Key words: oil spill     hyperspectral imagery     endmember extraction     abundance quantification     independent component analysis (ICA)    
1 INTRODUCTION

Oil products are important to modern societies, and spills can occur during the production, transportation or storage of oil. Marine oil spills are particularly dangerous because winds, waves and currents can spread them over large areas (Lu et al., 2013). These spills can also severely affect the marine environment, in particular by causing declines in phytoplankton and other aquatic organisms. One example of this was the Deepwater Horizon oil spill of 2010, which severely affected people whose livelihoods were based on fishing (Kessle et al., 2011). Once an oil spill has occurred, governments need to know its size and extent to formulate appropriate contingency plans.

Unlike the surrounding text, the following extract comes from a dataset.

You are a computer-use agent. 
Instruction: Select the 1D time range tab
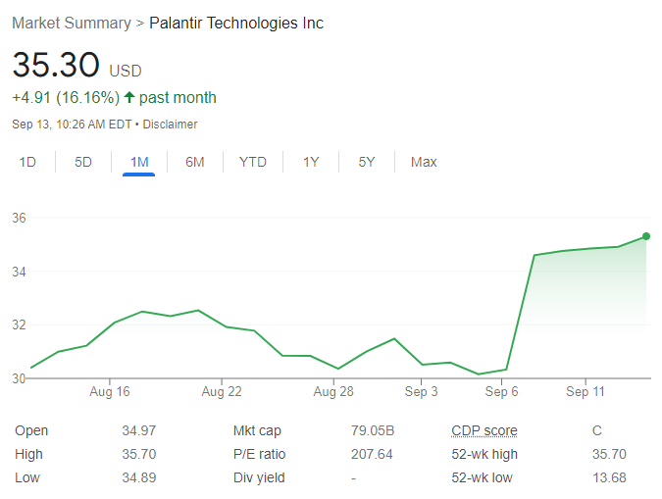coord(27,162)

Remote sensing technologies, such as synthetic aperture radar (SAR) (Jha, 2009; Ramsey et al., 2011; Lu et al., 2013) can be used for the detection and monitoring of oil spills. However, such devices are usually mounted on aircraft and satellites, which limit the spatial and temporal resolution of the information they can provide. While they can provide a synoptic view, they cannot identify the exact area of an oil spill, and so they generally have been used to create base maps (Lennon et al., 2006). In recent years, hyper-spectral imagery, an image-spectrum merging technology, has been started to be used for the realtime monitoring of oil spills. Hyper-spectral imaging techniques include airborne visible/infrared imaging spectrometer (Leifer et al., 2012) and satellite-based moderate resolution imaging spectroradiometer (MODIS) (Srivastava and Singh, 2010; Cococcioni et al., 2012), which have been widely used in oil spill detection. A hyper-spectral imagery cube comprises between 10 and several hundred spectral bands, and can provide a detailed spectrum for the object. This enables the technology to reveal the characteristics of the oil and provide a map of a spill's extent.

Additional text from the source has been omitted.